Your reply must be the number of lines in the entries that hold the word "height", and nothing else.

START Input data

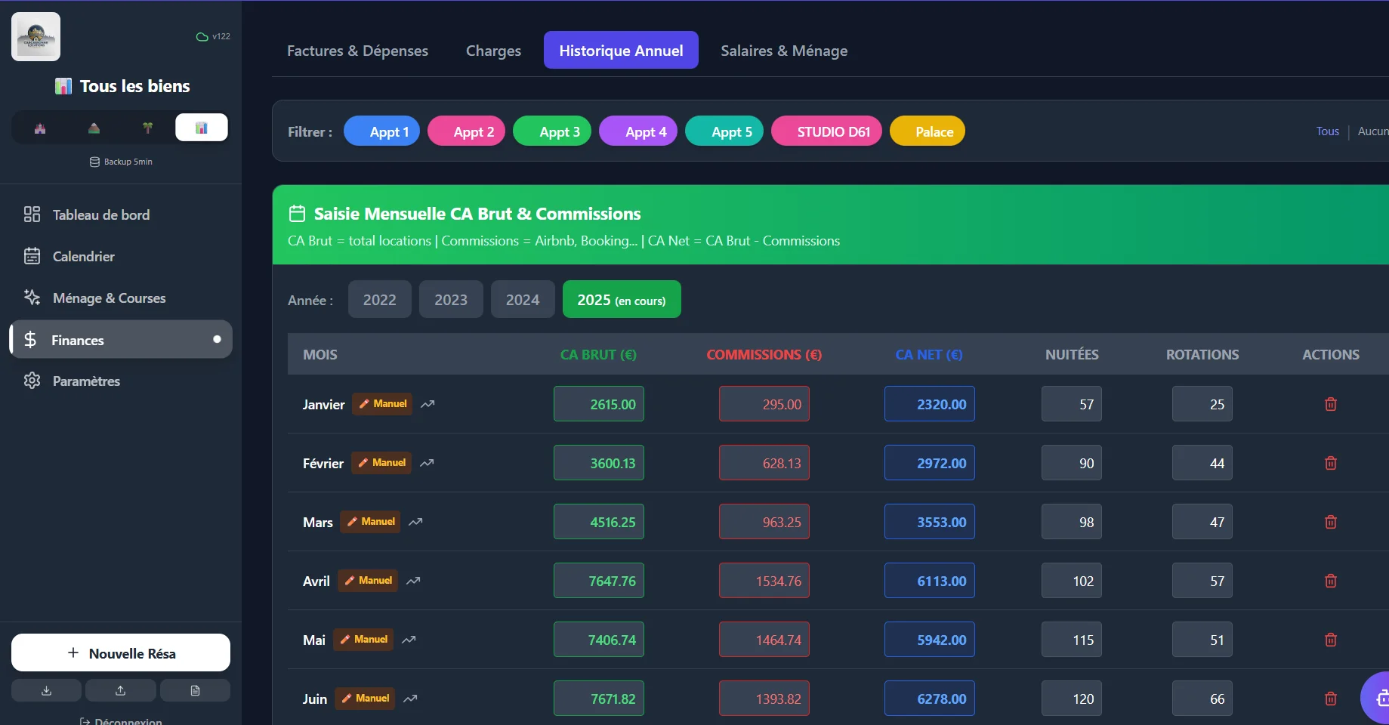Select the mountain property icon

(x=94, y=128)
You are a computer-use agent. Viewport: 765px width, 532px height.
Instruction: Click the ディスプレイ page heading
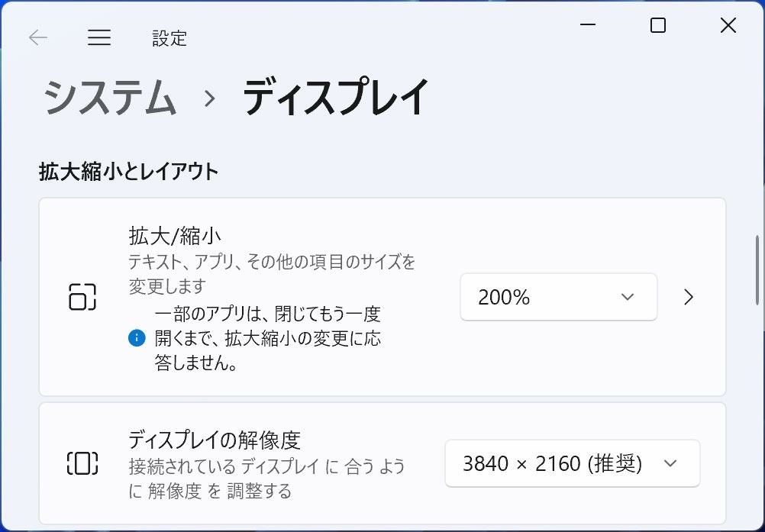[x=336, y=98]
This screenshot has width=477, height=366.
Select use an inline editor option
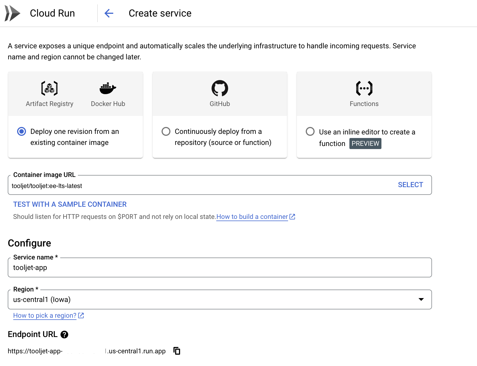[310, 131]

END Input data

Final answer —
2